* Instruction *
Starting at the line that contains "Click the Save Preset button" and ending at the end of the material below, output each line as a row of a Markdown table with the columns No. and Text. Skip blank lines and leave the pictures out.

* Materials provided *
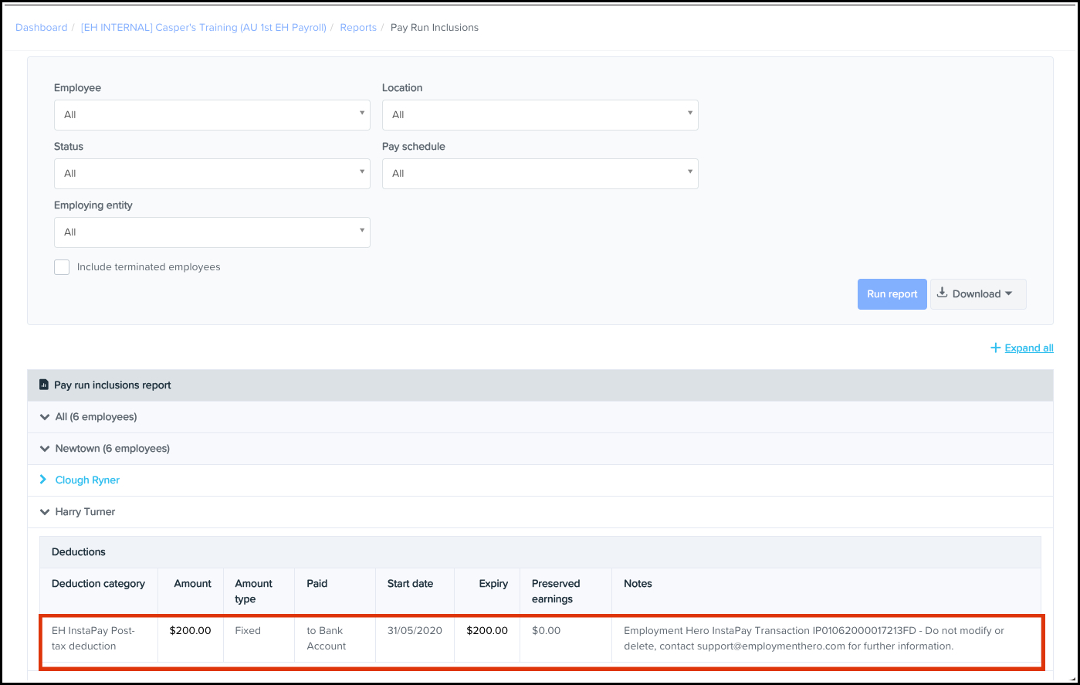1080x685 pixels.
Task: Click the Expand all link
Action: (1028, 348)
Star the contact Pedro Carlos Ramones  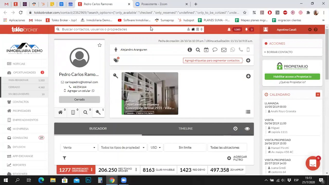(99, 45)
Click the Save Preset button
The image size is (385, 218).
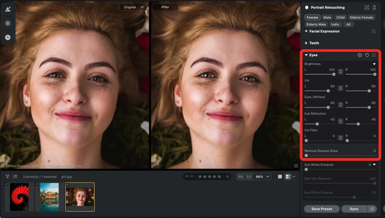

* The response *
| No. | Text |
|---|---|
| 1 | Click the Save Preset button |
| 2 | The image size is (385, 218). |